::: Document section :::
A Canadian couple living in Kenya shares their experience on the SGR. Here is their impression of the 472km (293 miles) railway financed by Chinese loans for $3.2billion.
In February, Pat and I went to Mombasa using the new Standard Gauge Railway. As some of you may know the ‘Lunatic Line’ was built by the British from 1895 to 1899 and cost 2500 lives in the construction.
At the time the standard rail line had 1 meter between the rails. After they figured out that a wider track would make trains more stable and allow faster speeds, the old system got dubbed narrow gauge and the new 1.4 meter railways were called standard gauge. The first section, 465 Km, of the 660 Km line was started in 2013 and completed in 2017. This is the section between Mombasa and Nairobi.
Why Kenya will regret investing in a single track
It is a single track line which Kenya will regret in a couple of years as it limits its use as a result of having to shunt trains off on to sidings to allow an oncoming train to pass. The next section should take the train from Nairobi to Kampala, Uganda. Passenger service consists of only two trains per day each way.
The intercountry trains leave Nairobi/Mombasa at 8:00 AM. It stops in all the stations along with way reaching six hours later. The express, that makes no stops leaves at 3:15 PM and reaches its destinations five hours later. Cargo service has just really started and is only using the line in the evening.
WE STARTED OFF early in the morning since we were supposed to be at the station one hour before our scheduled departure at 8:00 AM. So we were up at 5:00 AM and on the road at 6:15 AM. Luckily for us, our trip to the station, which is on the outskirts of Nairobi, only took us 35 minutes. We had to go through security which was reasonably efficient and we had to show our tickets a number of times.
The Nairobi terminus is a very impressive building.
The train departed on time. We were on the inter-county train so it stopped at all 13 stations. This is the only train that runs in the morning. The Express (there are currently only two trains per day each way) goes in the afternoon.
WE TRAVELLED FIRST class at KSh 3,000 (economy costs KSh 750. It will go up to KSh 1,200). The only real difference is that first class is 4 seats across (2 on each side of the centre aisle while economy has 6 seats. So frankly for the difference in price and quality, economy is a much better deal.
Hospitality services on the SGR leave a lot to be desired
Even though this was to be a 6-hour journey they didn’t have a dining car and while they did have a drinks trolly that came by, it didn’t have much food and the coffee they served was instant. And the service was appalling. The cart started at one end of our car at 8:30 AM and made it to me, about half way, at 10:00 AM. The problem is they don’t have much stock and every time they ran out of anything they to take the cart back to the end of the car.
THE TRAIN RIDE itself was very smooth but we didn’t get up to much in the way of speed given the numerous stops. The other disappointment was that the terminus in Mombasa, like Nairobi is 20 km outside the city. And given the typical horrible Mombasa traffic, it took us 1.5 hours to get to our lodgings, the Mombasa Club.
:::
• [Tasks for this exercise]:
1 – Decide whether each statement agrees with the SGR trip account, answering yes or no and quoting the words that settle it: (a) The British built the Lunatic Line between 1895 and 1899. (b) The express train leaves at 8:00 AM. (c) The writer judges first class to be the better deal.
2 – Carry the SGR trip account forward from the point where it ends.
The records come from a separate source and are not part of the SGR trip account.
::: Listed records :::
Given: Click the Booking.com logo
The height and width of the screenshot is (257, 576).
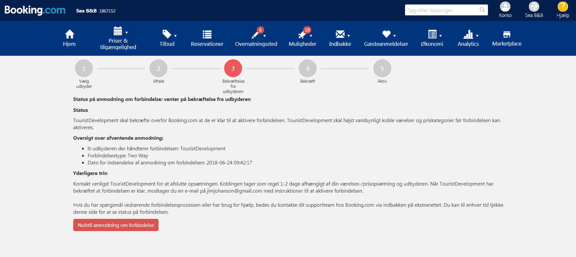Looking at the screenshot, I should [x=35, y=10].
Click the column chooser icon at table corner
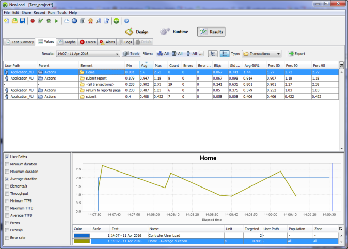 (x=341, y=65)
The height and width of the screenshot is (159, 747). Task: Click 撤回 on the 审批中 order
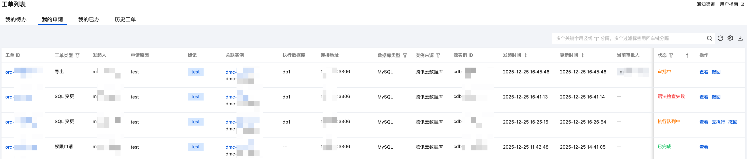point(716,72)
:::
::: Listed records :::
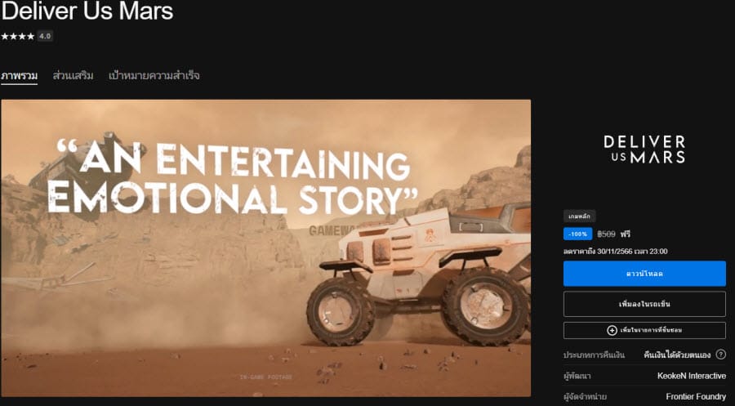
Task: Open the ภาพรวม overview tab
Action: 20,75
:::
• [Answers to the exercise]:
1 –
(a) Yes: "the ‘Lunatic Line’ was built by the British from 1895 to 1899"
(b) No: "The express, that makes no stops leaves at 3:15 PM"
(c) No: "economy is a much better deal."

2 –
THE MOMBASA CLUB itself is an old colonial building built originally in 1896 with a major renovation in 1905 and many other upgrades over the years. It is a delightful structure that works well. But it does have issues like the WiFi works on and off and some of the rooms really need upgrading.
The next day, we travelled to Rabai, about 20 km from Mombasa to see the museum there. Unfortunately, no one checked so when we got there, we found that the museum was under renovation. So we did a tour of the grounds and the Church. We returned to the Mombasa Club and had our lunch at a little restaurant across the street.
IN THE AFTERNOON we went for a tour of Fort Jesus that is only a few steps from where we stayed. The citadel was originally constructed by the Portuguese in 1598. It was designed to protect the old port of Mombasa (the new port is on the other side of the island). They lost it to the Omani’s who captured it after a two year siege. After almost 200 years the Omani’s asked the British to take over fearing the return of the Portuguese.
OUR LAST MORNING in Mombasa, was spent taking a walk through some of Old Town, the preserved part of Mombasa. It reminded me very much of Lamu or Zanzibar and of course they are all from the same period. It is a protected area and interestingly you can’t buy alcohol in any place in Old Town other than the Mombasa Club. The tour was given by a Mombasa architect who was remarkably well informed not only about the architecture but also the history of Old Town.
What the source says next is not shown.